:: MATERIAL TO PROCESS

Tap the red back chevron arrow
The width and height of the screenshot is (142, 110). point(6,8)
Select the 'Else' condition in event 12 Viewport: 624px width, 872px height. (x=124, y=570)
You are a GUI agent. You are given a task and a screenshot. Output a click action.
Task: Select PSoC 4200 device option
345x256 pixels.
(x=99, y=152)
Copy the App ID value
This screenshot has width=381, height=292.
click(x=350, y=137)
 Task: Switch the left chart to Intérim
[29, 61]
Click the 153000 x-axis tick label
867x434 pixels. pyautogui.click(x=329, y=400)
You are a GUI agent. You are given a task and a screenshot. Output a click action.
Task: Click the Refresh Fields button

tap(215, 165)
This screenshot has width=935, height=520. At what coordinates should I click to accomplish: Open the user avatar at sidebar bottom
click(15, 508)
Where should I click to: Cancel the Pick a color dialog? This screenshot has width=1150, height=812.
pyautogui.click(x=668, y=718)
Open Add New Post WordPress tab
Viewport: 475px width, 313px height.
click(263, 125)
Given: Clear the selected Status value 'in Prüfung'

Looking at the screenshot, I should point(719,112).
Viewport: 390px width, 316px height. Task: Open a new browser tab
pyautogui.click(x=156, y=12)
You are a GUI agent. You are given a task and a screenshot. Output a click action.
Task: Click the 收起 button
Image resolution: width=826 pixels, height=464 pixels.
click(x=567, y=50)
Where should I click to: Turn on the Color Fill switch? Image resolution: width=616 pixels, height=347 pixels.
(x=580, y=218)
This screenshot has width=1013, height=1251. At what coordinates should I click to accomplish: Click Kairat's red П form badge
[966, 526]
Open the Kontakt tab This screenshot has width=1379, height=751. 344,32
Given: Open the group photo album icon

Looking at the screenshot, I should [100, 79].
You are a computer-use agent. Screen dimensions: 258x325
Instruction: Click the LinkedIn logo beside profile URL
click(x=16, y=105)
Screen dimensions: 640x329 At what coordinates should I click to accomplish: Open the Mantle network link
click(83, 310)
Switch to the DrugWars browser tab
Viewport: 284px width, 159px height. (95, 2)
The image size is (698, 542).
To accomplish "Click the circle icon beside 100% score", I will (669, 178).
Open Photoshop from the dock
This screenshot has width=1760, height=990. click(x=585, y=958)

::::

◆ WORK ORDER
Retype the records above in full, with no differences.

◆ RESULT OF THIS TASK
Tap the red back chevron arrow
The width and height of the screenshot is (142, 110). point(6,8)
Select the 'Else' condition in event 12 Viewport: 624px width, 872px height. (x=124, y=570)
You are a GUI agent. You are given a task and a screenshot. Output a click action.
Task: Select PSoC 4200 device option
345x256 pixels.
(x=99, y=152)
Copy the App ID value
This screenshot has width=381, height=292.
click(x=350, y=137)
 Task: Switch the left chart to Intérim
[29, 61]
Click the 153000 x-axis tick label
867x434 pixels. pyautogui.click(x=329, y=400)
You are a GUI agent. You are given a task and a screenshot. Output a click action.
Task: Click the Refresh Fields button

tap(215, 165)
This screenshot has width=935, height=520. At what coordinates should I click to accomplish: Open the user avatar at sidebar bottom
click(15, 508)
Where should I click to: Cancel the Pick a color dialog? This screenshot has width=1150, height=812.
pyautogui.click(x=668, y=718)
Open Add New Post WordPress tab
Viewport: 475px width, 313px height.
click(263, 125)
Given: Clear the selected Status value 'in Prüfung'

Looking at the screenshot, I should point(719,112).
Viewport: 390px width, 316px height. Task: Open a new browser tab
pyautogui.click(x=156, y=12)
You are a GUI agent. You are given a task and a screenshot. Output a click action.
Task: Click the 收起 button
Image resolution: width=826 pixels, height=464 pixels.
click(x=567, y=50)
Where should I click to: Turn on the Color Fill switch? Image resolution: width=616 pixels, height=347 pixels.
(x=580, y=218)
This screenshot has width=1013, height=1251. At what coordinates should I click to accomplish: Click Kairat's red П form badge
[966, 526]
Open the Kontakt tab This screenshot has width=1379, height=751. 344,32
Given: Open the group photo album icon

Looking at the screenshot, I should [100, 79].
You are a computer-use agent. Screen dimensions: 258x325
Instruction: Click the LinkedIn logo beside profile URL
click(x=16, y=105)
Screen dimensions: 640x329 At what coordinates should I click to accomplish: Open the Mantle network link
click(83, 310)
Switch to the DrugWars browser tab
Viewport: 284px width, 159px height. (95, 2)
The image size is (698, 542).
To accomplish "Click the circle icon beside 100% score", I will (669, 178).
Open Photoshop from the dock
This screenshot has width=1760, height=990. click(x=585, y=958)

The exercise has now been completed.